Window to Sikhs
12 December 2012
Warning: Spoilers
Ocean of Pearls (2008) by Director Sarab Singh Neelam & Starring Omid Abtahi. A young Sikh surgeon, moves from Toronto to Detroit to take a position at a new transplant facility, leaving behind his family and Indian girlfriend.

Ocean of Pearls was better than I'd anticipated, time well spent!

Prior to seeing this film, my exposure to the culture of South Asians in films was limited to the James Bond Flick Octopussy (1983), The English Patient (1996) a most unpleasant movie with a Jewel of a Secondary Story in the Middle starring Juliette Binoche and Naveen Andrews and the CBC Movie Trilogy – Jinnah: On Crime (2002) featuring a Investigative Crime Beat Reporter.

While the film makers' state at the end of the film the actor cutting his hair is wearing a wig, the irony is that in a later scene we witness the actor's actual hairline is receding. This was one fact I would have preferred not knowing. I would have preferred to go on believing, albeit naively, that Sikhs don't suffer from Male Pattern Baldness. I wanted to go on believing they all had full heads of hair beneath their Turbans.
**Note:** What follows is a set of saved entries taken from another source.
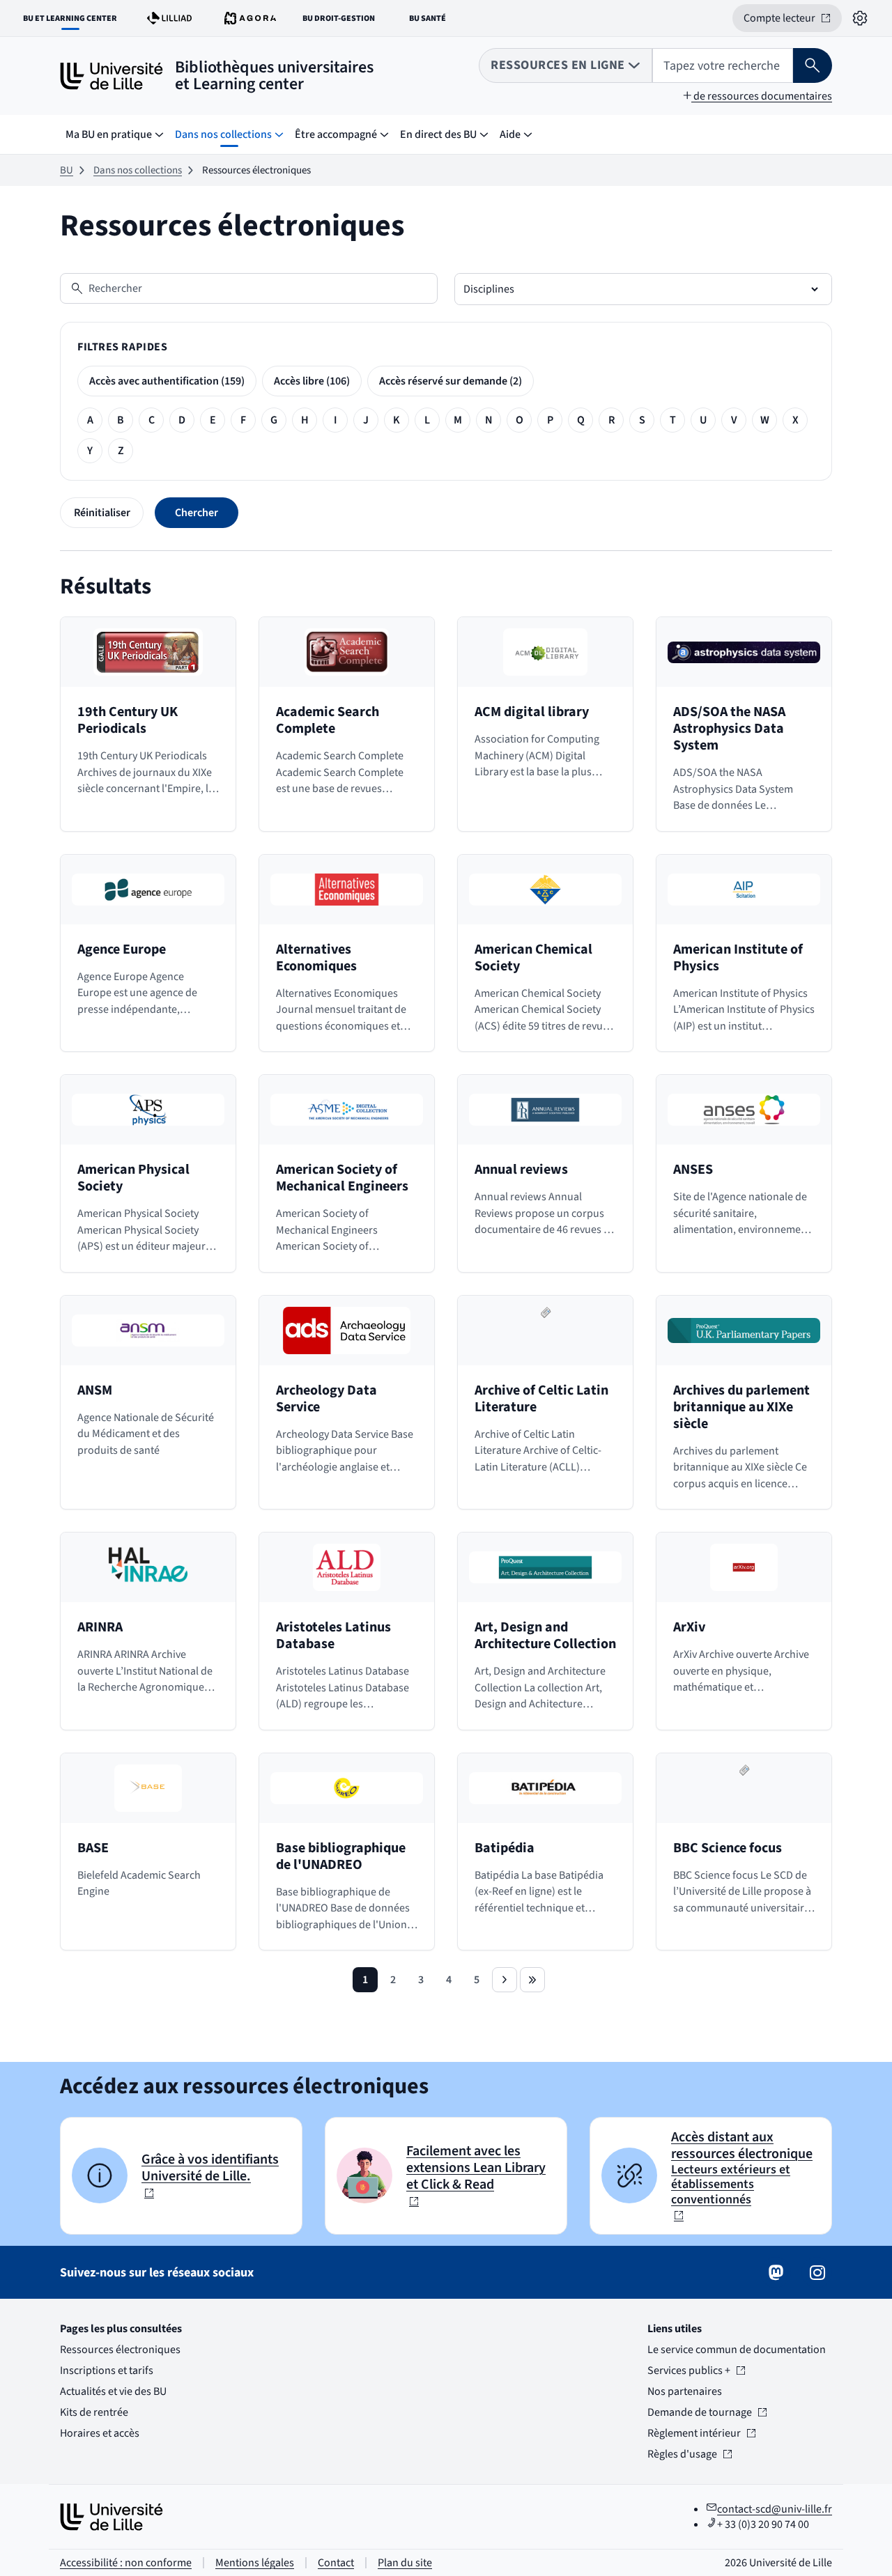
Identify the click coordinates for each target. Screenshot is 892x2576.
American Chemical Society (533, 958)
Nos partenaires (684, 2391)
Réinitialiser (102, 512)
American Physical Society (133, 1178)
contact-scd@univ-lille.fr (774, 2509)
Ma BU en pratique (109, 134)
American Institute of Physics (738, 958)
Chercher (196, 512)
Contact (336, 2562)
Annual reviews (521, 1169)
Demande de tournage (699, 2412)
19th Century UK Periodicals (127, 720)
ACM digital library (532, 712)
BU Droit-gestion (341, 21)
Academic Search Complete (327, 720)
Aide (510, 134)
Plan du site (405, 2562)
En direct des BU (438, 134)
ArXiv (689, 1627)
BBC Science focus (727, 1848)
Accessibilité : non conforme (126, 2562)
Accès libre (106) (312, 381)
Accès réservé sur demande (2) (450, 381)
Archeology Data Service (326, 1398)
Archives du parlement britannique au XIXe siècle (741, 1407)
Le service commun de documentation (736, 2349)
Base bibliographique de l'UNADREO (341, 1856)
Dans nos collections (223, 134)
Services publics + (688, 2370)
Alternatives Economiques (316, 958)
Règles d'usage (688, 2454)
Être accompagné (336, 134)
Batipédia (505, 1848)
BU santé (435, 21)
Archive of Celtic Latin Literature (541, 1398)
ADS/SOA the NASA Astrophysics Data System (729, 729)
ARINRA (100, 1627)
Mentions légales (254, 2562)
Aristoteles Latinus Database (333, 1635)
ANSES (693, 1169)
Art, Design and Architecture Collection (545, 1635)
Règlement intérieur (694, 2433)
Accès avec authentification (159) (167, 381)
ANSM (94, 1390)
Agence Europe (121, 949)
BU (66, 170)
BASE (93, 1848)
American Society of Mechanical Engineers (342, 1178)
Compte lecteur (793, 21)
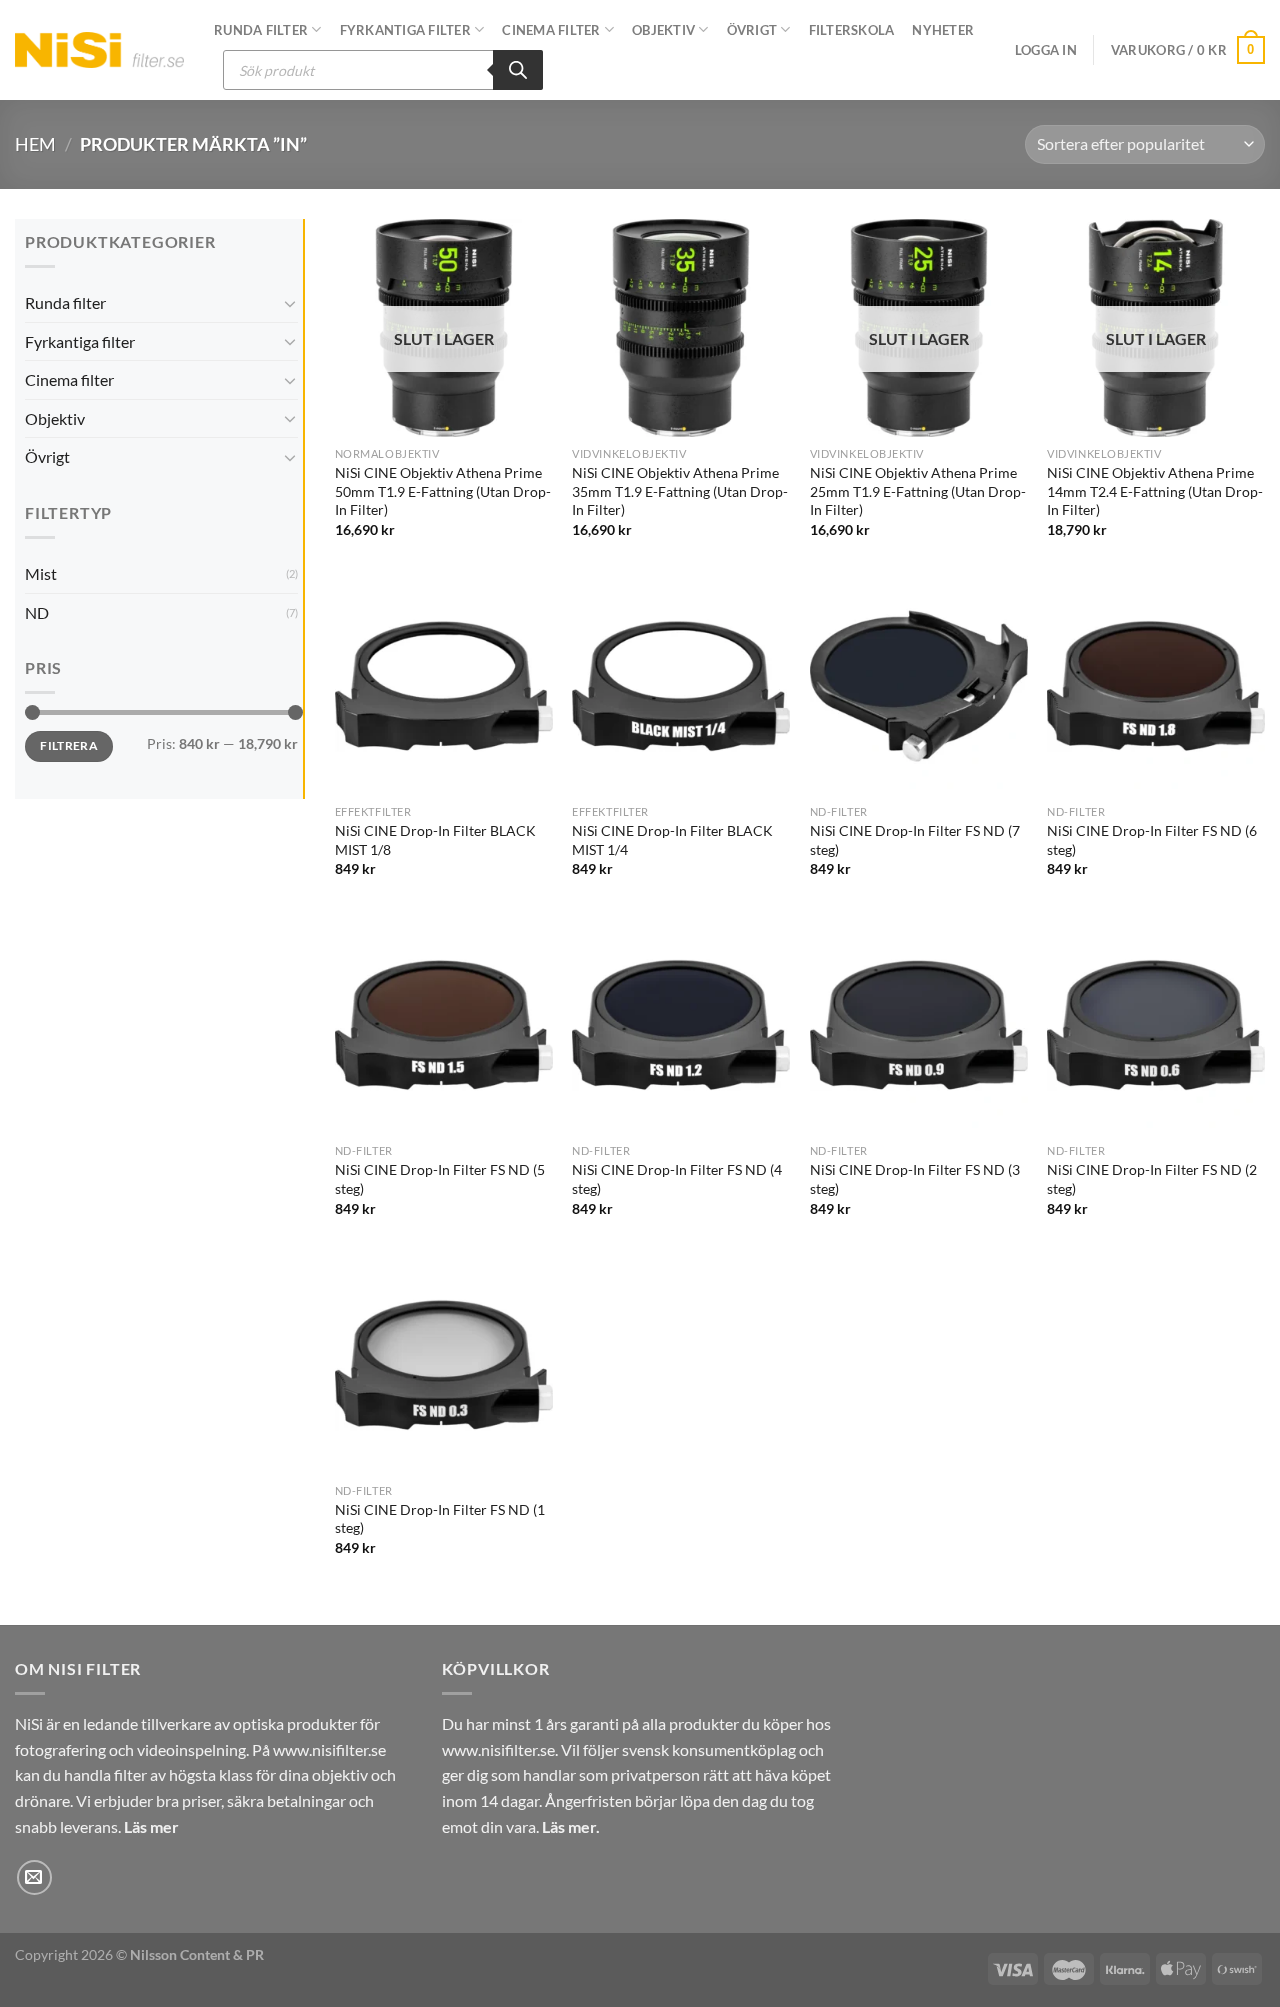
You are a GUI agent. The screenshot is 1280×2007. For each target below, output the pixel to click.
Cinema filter (69, 379)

At any rate, film did cause me to look back at the History in India in order to identify the tragedy that the lead character's father endured as a child. I was already been aware of the Jallianwala Bagh Massacre in 1919 and the wholesale slaughter of innocent Sikhs in 1984 following the Assassination of Indira Gandhi, but I was not aware of the estimate deaths between 200,000 to 1 Million from the resulting violence during the Partitioning of India in 1947, involving the relocation of 7 Million Muslims, Hindus and Sikhs.